Holton, the juvenile court judge and daughter of a one-time Republican governor of Virginia, said Clinton wowed America during Monday night’s debate and showed critics she's ready for prime time.

“Tim’s talked to people on both sides of the aisle who worked with her in the Senate who say we know Hillary, we can work with her,” Holton said. “I’ve watched her whole career advocating on behalf of children and families. She's been such a constant on that.”

She made two phone calls to voters at the Clinton campaign office in Livonia following a speech encouraging workers to keep pushing until Election Day.

“Didn’t she do great?” Holton asked a voter she called by cell phone. “We’re so proud of her. I knew she’d hit it out of the park. We've got the right candidate.”

Holton said although she's been used to the spotlight as a youngster when her father was governor, the stage of running for the highest offices in the land is much bigger.

“I got over the notion of privacy a long time ago, I like to say,” she said with a laugh. “But this does take it to a different level.”

She said she is most proud of her husband “to get to be a strong man supporting a strong woman for once.”

Reverend Jesse Jackson Sr. speaks to a crowd at the Rosa Parks Transit Center in Detroit on National Voter Registration Day, Tuesday, September 27, 2016 as he campaigns for Hillary Clinton.

Earlier Tuesday, Holton said this election provides a clear choice on which candidate will protect these issues for voters, a point made evident in Monday night’s debate between Donald Trump and Clinton.

“We’re talking about some really significant choices here as a nation,” she said in Detroit. “There was one candidate who not only looks presidential, but is presidential and has a vision for our country that’s one of bringing us together and making the economy work well for everybody, not just those at the top, keeping us safe and strong around the world.”

Holton spoke of her father, former Virginia Gov.

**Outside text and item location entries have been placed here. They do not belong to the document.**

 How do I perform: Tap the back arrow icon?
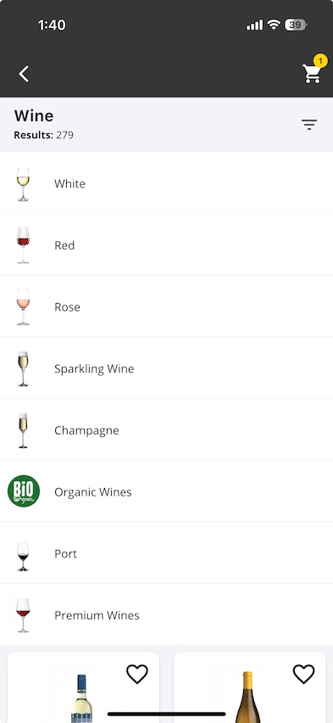(x=24, y=74)
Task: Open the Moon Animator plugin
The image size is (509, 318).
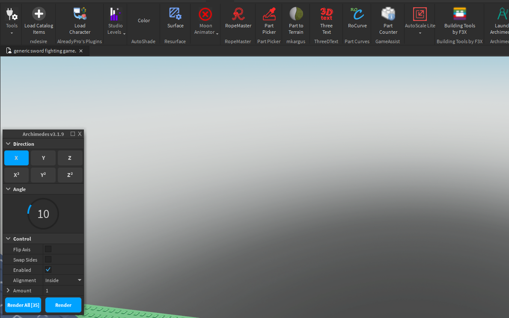Action: (x=205, y=19)
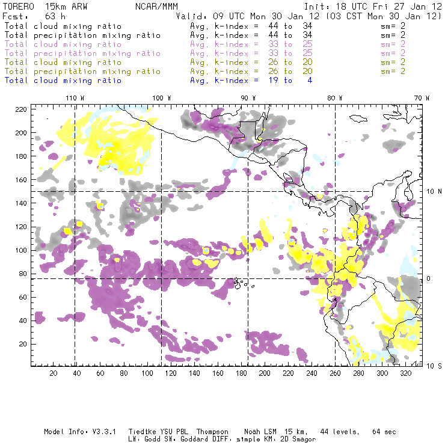Click the purple Total precipitation mixing ratio legend entry
Viewport: 445px width, 445px height.
(x=82, y=53)
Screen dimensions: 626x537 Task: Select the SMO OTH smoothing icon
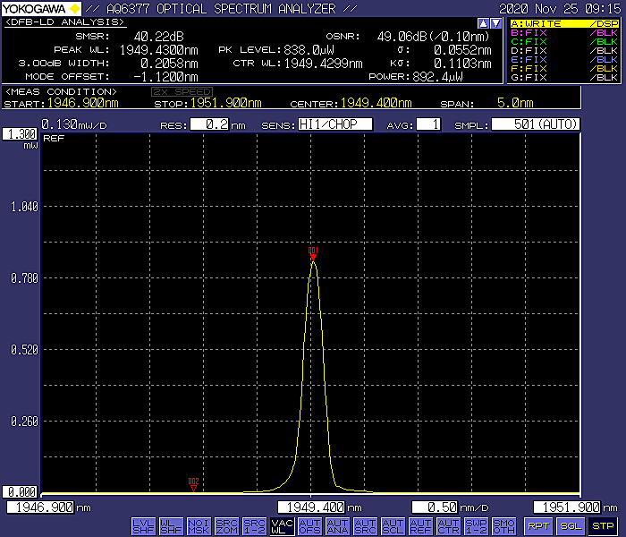(x=503, y=525)
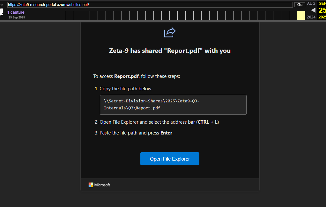This screenshot has height=207, width=326.
Task: Select the 'AUG' month label in the toolbar
Action: coord(311,3)
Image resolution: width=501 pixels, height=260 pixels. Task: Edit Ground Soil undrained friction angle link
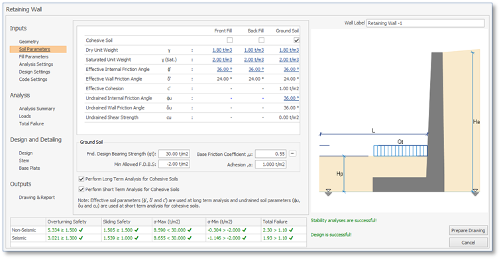[x=291, y=98]
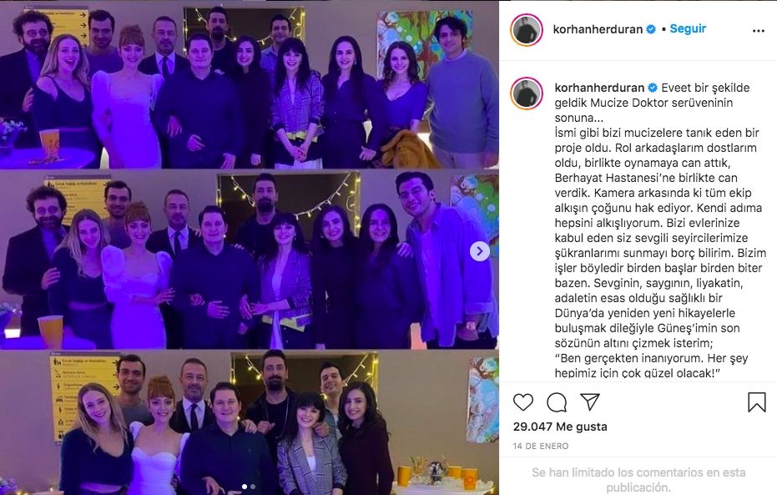Click the header verified badge next to korhanherduran
Viewport: 777px width, 495px height.
point(651,29)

Linwood Holton, and how he as a Republican decried the changing landscape of politics and “how 12 percent of the electorate was deciding the outcome.”

Panelists Mary Ellen Gurewitz, the counsel for the Michigan Democratic Party, and former Detroit mayor and former Michigan Supreme Court Justice Dennis Archer, said Republicans have tried to do damage to primarily Democratic cities by challenging straight-ticket voting.

“If straight-party voting were eliminated, the lines would be longer,” Gurewitz said.

Archer said Republican legislatures and governors around the country are trying to “suppress the vote. Fortunately we have judges in federal and state courts who take their responsibility seriously about the law and they’ve declared a number of attempts, recently, not just in Michigan but in other states, unconstitutional.”

Trump has emphasized black voter outreach by visiting Detroit and Flint in the past month.

In early September, he attended a service at Greater Faith Ministries International church in Detroit and briefly toured the southwest Detroit neighborhood and home where adviser and famed neurosurgeon Ben Carson grew up. He also gave an interview to the Impact Network headed by Greater Faith’s Bishop Wayne T. Jackson.

Earlier in the day, Jackson, who led chants with bus commuters such as “jobs, health care, education and justice,” said he is concerned with protecting the right to vote, particularly for those in minority and urban cities like Detroit.

“In 2013, the Supreme Court ruled in support of voter ID. They wiped out thousands off the books,” he said. “They stopped early voting, they stopped Sunday voting. And the courts found patterns of race discrimination and voter restriction. And they ruled against it.

“Trump supports law and order. Hillary supports the order of more access to voting. That’s a big difference.”

Jackson said there are many reasons to vote, whether it would be pushing for better access to health care or demanding for more investment into cities like Detroit.

“She’s proposed a $100 billion plan for urban reconstruction. What does that mean to Detroit?” he said. “Detroit has 100,000 abandoned homes and abandoned lots. There’s a plan to put people back to work. And a very practical plan.”

Jackson attended Monday night’s debate in New York and said Republican businessman Donald Trump “was really not prepared for a serious debate.”